Hamish and the gravitybu.., p.1
Hamish and the GravityBurp, p.1Danny Wallace
To the American . . . welcome from us all!
For Ingrid and Shaun - for all their support, gravity or not.
Oh, it’s YOU!
I recognise you.
Do you know how?
From your grubby little fingerprints when you first picked up this book.
I knew then and there it was you!
There was the smell too, of course. I don’t have to tell you that you have a very distinct smell. A very unusual aroma. A wonderfully unique bouquet.
But, in the interest of politeness, I think it might be best to ignore your incredible stink for now.
Anyway, I bet you’re wondering how a simple book could recognise your fingerprints and pick up on your stink, so let me tell you.
Sometimes you might think the thing you’re looking at is just a thing that you’re looking at.
You might think that thing is normal. That it’s completely and utterly ordinary.
But wait – look a little closer, and you might find that it’s . . .
Lots of things are like that. Books. Places. People. Your mum’s awful cooking.
Each one has something really special about it. OK, maybe not your mum’s cooking.
So, yes, this book may look like it’s just a normal, completely and utterly ordinary book.
But it’s not.
It’s a book written just for you.
That’s right. Before you picked it up and flicked through it, none of the words and pictures were here. In fact, the whole book was blank, just waiting for you . . .
Because this book is your ticket into a secret organisation.
And this book knows all about YOU.
It knows that the other day you had cake. It knows your birthday is less than a year away. It knows that secretly you love your mum’s cooking.
And this book also knows something terrifying: that the people of Earth face their gravest, grimmest threat yet.
A threat so grave and so grim that if I just came out and told you what it was, your hair would turn white, your teeth would fall out, your legs would turn into apples and you’d marry a cat.
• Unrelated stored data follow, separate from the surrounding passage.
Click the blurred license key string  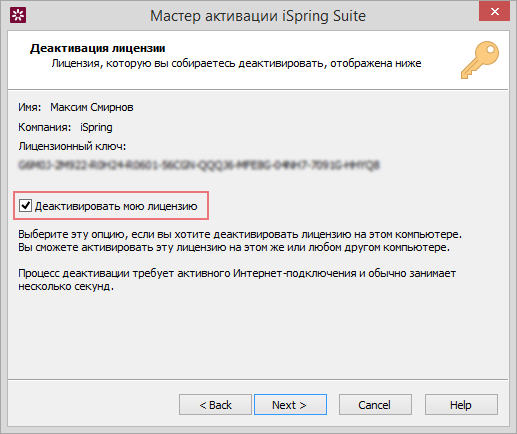tap(199, 165)
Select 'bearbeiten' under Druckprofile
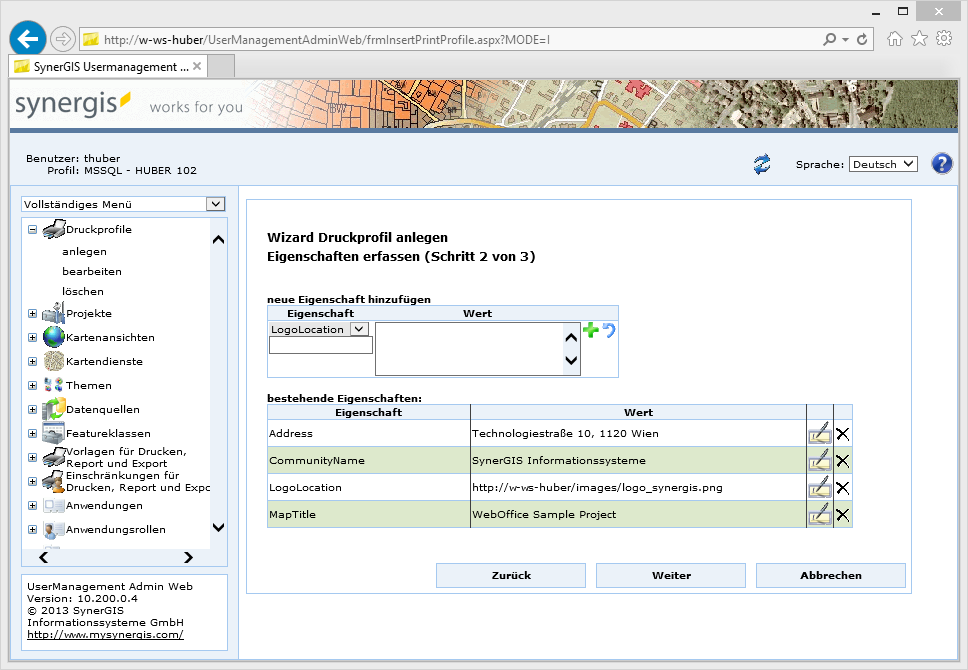The width and height of the screenshot is (968, 670). 92,272
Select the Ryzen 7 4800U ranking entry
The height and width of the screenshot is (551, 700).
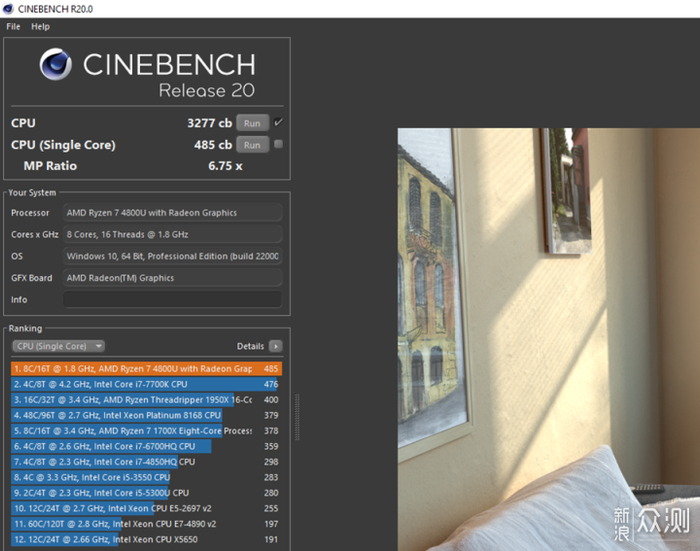click(146, 368)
So, in the interests of you not marrying a cat, let me start by telling you what’s happening in the small, normal, completely and utterly ordinary town of Starkley. A town you may already be familiar with. One which has had to deal with some very unusual occurrences over the past few months. And the same town in which Hamish Ellerby, a normal, completely and utterly ordinary ten-year-old boy, has just returned home . . .
. . . to find that something absolutely
Up, Up and Wahey!
Hamish Ellerby burst through the door of his home and was shocked to find his mum and brother lying flat on their backs.
Both of them. Flat on their backs.
Flat on their backs . . . on the ceiling!
‘Help! We’re stuck up here!’ Jimmy shouted, looking panicked and confused, because being stuck on the ceiling doesn’t happen to big brothers that often. ‘Why are we stuck on the ceiling?’
It wasn’t just them up there either. There was a bowl of fruit too. Six batteries. And a wind-up meerkat.
A disgusting, bleurghy sound bowled through the small town of Starkley, rattling teacups and dentures in glasses.
And, as Hamish glanced around the living room of 13 Lovelock Close, more objects were rising up, up, up into the air.
Vases! Cushions! Magazines!
The TV remote! A pencil! Mum’s packet of chocolate Mustn’tgrumbles!
All of them gently drifting upwards, spookily lifting off from chairs and coffee tables – that were now starting to slowly rise up themselves.
Pictures and frames left their hooks and scraped their way up the walls.
Every carpet fibre stood to attention and shook.
The TV was just floating in mid-air, straining against the plug in the wall, like a dog pulling at its leash.
‘What’s going ON?’ yelled Mum. ‘I can’t hang around on the ceiling all day – I’ve got things to DO!’
This was NOT NORMAL.
Hamish and his dad had been sitting on the grass by the town square when it had started.
Hamish noticed it first: a small chocolate bar had started twitching on the ground beside him. Then a can began to float near a bin. He’d watched a football shoot off into the atmosphere like a firework, then the leaves from trees start to break away and fly straight upwards too. It was amazing. It was beautiful somehow. He could have stayed there all day and watched this weirdness.
It was when he could feel himself getting lighter too that his dad had pulled him towards the safety of home.
‘Hamish!’ shouted his mum, now splayed out like an upside-down starfish. ‘You’re rising too!’
Hamish looked at his feet. They weren’t on the floor any more. He tried to run, but his feet had nothing to run on and, as his legs spun wildly around like he was swimming in the air, he grabbed onto his dad. The two of them began to float quickly up to the ceiling!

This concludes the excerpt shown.